Elle est bruyante, méchante et lourde. La version Widebody l’est encore plus. La SRT Hellcat est offerte à partir d’environ 82 000 $, mais la version Widebody coute près de 93 000 $ et ajoute des jantes de 20 pouces avec d’énormes pneus 305/35ZR20.

On a droit essentiellement à la carrosserie d’une Dodge Demon apposée sur une Challenger SRT Hellcat. La largeur augmente de 3,5 pouces ce qui ne fait rien pour aider les manœuvres de stationnement. Le rayon de braquage de la Hellcat Widebody est d’une autre époque.

Sur piste, on me dit que la version Widebody est plus stable et plus contrôlable que la Hellcat « normale » et que le sous-virage et le survirage sont plus faciles à négocier et surtout calmer.

Sur les routes publiques, ce survirage est constamment présent, sans toutefois être dangereux. Je n’ai jamais atteint de vitesses où je ne pouvais plus rétablir le train arrière et j’ose espérer que tout acheteur de Hellcat Widebody saura respecter la puissance extraordinaire de sa nouvelle voiture.

Acheter cette voiture avec une boîte automatique est un non-sens, mais cela ne veut pas dire que la manuelle est nécessairement agréable. La pédale d’embrayage est lourde tout comme le levier de la boîte. Si cette boîte se trouvait sur une Porsche 911, ce serait un scandale. Sur la Hellcat Widebody, il n’y a aucun problème.

En fait, je critique la boîte de vitesse, mais il s’agit de l’un des éléments que j’ai le plus appréciés de la Challenger Hellcat SRT Widebody 2018. Ultimement, critiquer cette voiture sur toute base logique or pragmatique serait faire preuve de mauvaise foi.

2018 Dodge Challenger SRT Hellcat Widebody | Photo: Matt St-Pierre

Oui la Dodge Challenger Hellcat Widebody est difficile à apprivoiser. Non, elle n’est pas confortable. La direction est lourde, la maniabilité à basse vitesse est digne d’un Ram Promaster, on ne voit rien derrière nous et dans nos angles morts, et nos jointures deviennent rapidement blanches à force de serrer un peu trop fort l’imposant volant.

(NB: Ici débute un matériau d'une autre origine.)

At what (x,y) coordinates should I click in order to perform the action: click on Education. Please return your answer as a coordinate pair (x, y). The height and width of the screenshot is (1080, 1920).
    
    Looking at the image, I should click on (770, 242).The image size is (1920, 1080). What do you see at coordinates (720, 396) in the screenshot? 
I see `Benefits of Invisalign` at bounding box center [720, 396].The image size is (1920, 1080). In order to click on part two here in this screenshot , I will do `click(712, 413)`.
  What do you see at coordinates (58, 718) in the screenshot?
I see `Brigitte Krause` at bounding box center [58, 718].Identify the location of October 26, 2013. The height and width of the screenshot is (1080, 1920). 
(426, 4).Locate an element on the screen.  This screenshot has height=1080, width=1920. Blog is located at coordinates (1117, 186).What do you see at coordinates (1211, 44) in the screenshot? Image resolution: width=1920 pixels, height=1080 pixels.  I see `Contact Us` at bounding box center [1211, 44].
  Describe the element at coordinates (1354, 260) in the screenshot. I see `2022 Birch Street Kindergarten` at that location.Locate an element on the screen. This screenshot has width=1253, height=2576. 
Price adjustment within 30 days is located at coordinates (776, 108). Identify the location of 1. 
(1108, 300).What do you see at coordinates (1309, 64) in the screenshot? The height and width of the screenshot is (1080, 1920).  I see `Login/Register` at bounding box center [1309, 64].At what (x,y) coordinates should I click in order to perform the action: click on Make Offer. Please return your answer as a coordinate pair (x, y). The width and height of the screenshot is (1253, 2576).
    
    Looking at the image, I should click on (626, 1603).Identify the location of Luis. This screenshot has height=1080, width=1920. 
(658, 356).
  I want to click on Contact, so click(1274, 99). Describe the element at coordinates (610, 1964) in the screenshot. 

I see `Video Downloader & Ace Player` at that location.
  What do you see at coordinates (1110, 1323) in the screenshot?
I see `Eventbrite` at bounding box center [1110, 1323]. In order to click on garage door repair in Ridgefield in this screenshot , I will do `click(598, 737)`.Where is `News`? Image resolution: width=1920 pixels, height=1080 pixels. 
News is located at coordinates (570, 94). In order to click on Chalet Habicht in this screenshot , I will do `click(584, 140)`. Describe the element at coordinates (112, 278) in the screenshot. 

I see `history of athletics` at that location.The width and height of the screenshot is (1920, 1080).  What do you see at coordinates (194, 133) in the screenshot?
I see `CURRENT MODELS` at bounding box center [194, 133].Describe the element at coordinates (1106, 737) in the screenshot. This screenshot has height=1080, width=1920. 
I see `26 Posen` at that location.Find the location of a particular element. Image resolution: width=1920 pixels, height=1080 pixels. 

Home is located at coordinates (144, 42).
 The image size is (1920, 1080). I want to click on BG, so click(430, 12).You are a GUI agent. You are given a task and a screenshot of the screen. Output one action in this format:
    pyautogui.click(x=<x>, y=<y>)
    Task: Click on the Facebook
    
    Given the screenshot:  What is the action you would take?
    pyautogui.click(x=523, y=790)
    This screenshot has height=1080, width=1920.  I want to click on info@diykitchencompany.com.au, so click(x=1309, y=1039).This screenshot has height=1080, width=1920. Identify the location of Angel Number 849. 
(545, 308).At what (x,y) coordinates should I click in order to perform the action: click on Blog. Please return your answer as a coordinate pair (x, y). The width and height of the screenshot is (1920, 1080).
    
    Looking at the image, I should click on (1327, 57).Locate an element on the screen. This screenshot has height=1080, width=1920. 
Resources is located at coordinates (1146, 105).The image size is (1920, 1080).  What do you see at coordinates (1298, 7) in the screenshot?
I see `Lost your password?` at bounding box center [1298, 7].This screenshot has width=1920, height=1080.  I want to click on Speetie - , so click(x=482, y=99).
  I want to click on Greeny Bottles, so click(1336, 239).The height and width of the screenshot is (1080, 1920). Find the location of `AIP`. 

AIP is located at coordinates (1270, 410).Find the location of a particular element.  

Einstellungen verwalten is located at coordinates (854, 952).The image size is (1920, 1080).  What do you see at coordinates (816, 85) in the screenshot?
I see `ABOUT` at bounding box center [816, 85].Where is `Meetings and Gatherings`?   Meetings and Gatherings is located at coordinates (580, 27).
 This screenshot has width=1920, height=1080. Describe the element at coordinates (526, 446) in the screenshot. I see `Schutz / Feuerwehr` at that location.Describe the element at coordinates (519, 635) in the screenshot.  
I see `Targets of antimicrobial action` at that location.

On vous pointera aux intersections et vous ferez tourner toutes les têtes sur votre passage. Le son est suffisant pour se faire remarquer. Le seul élément qui fait voiture normale dans la Hellcat Widebody est le système d’infodivertissement UConnect, le meilleur de l’industrie.

Sinon, nous avons droit à une voiture qu’on sort de temps en temps sur la route et le plus souvent possible sur circuit. Une voiture qui procure un plaisir indescriptible que seuls un chroniqueur automobile ou un vrai passionné de muscle car peuvent comprendre.